The next big thing is the ability to manage risk. As an operator, what are you doing to ensure that good practices are in place to avoid frequency of falls? What practices are in place to ensure good quality as it relates to healthcare management? What programs do you have in place so that your workers’ compensation outcomes are small or modest?
The last point that we talk about a lot in our organization is the trust obligation. This is more than just being in the hospitality business. There is a significant trust commitment that takes place when a resident makes the decision to move into one of our communities. We’re going to help folks through that final chapter of their lives and make sure that the dying experience is done with dignity and in a caring and compassionate way.
So, we are in the hospitality business, we’re a strong service company and we have the necessary compliance culture. But what really differentiates companies from one another in the sector is their ability to execute on that trust obligation.

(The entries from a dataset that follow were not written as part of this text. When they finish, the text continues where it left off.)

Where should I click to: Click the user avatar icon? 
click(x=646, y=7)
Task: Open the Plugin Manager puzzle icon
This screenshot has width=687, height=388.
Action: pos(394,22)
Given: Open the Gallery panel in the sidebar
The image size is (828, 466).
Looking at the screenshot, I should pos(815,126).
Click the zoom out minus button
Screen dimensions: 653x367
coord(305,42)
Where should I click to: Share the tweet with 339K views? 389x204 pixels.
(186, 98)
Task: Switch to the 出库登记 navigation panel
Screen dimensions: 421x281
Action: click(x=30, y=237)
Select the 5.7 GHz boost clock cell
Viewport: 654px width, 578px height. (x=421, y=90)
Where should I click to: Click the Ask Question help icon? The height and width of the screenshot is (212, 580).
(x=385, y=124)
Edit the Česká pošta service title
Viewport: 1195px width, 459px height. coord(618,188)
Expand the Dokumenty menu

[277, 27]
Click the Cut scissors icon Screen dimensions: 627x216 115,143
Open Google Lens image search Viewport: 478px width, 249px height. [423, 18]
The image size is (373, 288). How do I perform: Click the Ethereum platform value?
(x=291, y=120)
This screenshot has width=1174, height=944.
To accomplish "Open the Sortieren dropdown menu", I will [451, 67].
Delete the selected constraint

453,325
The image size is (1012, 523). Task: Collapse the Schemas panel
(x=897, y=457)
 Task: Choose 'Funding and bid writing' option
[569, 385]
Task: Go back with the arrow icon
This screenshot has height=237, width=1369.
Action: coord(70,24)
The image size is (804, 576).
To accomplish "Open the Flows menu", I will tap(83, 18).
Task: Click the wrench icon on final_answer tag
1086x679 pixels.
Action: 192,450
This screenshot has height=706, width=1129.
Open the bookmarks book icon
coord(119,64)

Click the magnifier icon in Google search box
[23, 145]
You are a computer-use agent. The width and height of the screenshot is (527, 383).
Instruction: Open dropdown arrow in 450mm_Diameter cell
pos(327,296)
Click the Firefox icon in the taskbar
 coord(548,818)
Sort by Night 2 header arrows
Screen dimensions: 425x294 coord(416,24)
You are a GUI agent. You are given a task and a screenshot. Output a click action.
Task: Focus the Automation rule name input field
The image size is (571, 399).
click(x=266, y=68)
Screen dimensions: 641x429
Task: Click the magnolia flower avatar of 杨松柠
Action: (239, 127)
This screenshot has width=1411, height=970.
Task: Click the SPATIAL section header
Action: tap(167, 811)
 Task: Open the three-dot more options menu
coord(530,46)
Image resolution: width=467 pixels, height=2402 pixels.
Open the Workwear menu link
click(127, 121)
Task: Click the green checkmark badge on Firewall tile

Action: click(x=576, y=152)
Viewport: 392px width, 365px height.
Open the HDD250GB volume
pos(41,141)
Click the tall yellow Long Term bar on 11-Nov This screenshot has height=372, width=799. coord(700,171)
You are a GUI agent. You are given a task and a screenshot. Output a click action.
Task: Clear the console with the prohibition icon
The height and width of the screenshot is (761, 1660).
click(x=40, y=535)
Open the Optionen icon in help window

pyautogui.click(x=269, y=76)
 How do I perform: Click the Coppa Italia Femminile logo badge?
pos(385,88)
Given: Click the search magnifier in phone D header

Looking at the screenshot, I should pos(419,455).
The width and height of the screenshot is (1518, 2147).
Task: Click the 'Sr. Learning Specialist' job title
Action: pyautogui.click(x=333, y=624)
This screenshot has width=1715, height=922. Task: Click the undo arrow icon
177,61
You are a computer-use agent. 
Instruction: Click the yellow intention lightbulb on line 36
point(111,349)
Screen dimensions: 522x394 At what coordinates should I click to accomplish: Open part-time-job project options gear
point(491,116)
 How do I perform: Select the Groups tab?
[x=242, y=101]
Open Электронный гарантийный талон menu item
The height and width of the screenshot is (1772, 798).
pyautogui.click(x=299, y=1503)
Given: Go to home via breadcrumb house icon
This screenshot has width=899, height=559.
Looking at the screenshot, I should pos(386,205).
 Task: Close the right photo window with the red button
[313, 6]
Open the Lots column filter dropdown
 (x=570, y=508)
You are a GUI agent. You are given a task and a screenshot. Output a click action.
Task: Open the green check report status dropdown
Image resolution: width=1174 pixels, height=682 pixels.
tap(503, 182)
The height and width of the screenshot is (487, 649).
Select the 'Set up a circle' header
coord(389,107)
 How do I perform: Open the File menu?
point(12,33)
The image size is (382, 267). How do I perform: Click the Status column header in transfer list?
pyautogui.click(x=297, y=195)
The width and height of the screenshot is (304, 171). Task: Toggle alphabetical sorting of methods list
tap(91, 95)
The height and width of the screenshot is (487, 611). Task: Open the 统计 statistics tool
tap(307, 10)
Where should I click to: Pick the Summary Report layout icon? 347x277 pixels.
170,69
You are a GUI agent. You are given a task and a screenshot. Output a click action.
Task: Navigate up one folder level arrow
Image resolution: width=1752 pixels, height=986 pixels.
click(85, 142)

SHB: Compare and contrast the role of an executive director today of a senior living community versus 1979 when you joined LCS as an executive director?
Kenny: The emphasis on communication, listening and visibility hasn’t changed at all. That is key. But the regulatory environment has gotten much more complex. The competitive environment has changed a lot in some markets, which has added some more pressure compared with 30 years ago. The regulations and compliance is probably the biggest change.
SHB: How has data and technology benefitted the executive director operating in the trenches day to day?
Kenny: The use of technology and data is obviously a big change from even 10 years ago. We have dashboard systems that provide our executive director real-time information on labor variances, overtime and operating costs per occupied apartment.
SHB: When you joined the company in 1979, did you ever think in your wildest dreams that you’d end up being CEO?
Kenny: No, I never did. I’ve been very blessed. It’s been a wonderful ride. It’s a great company with great people and a great values system. I think we are really making a difference.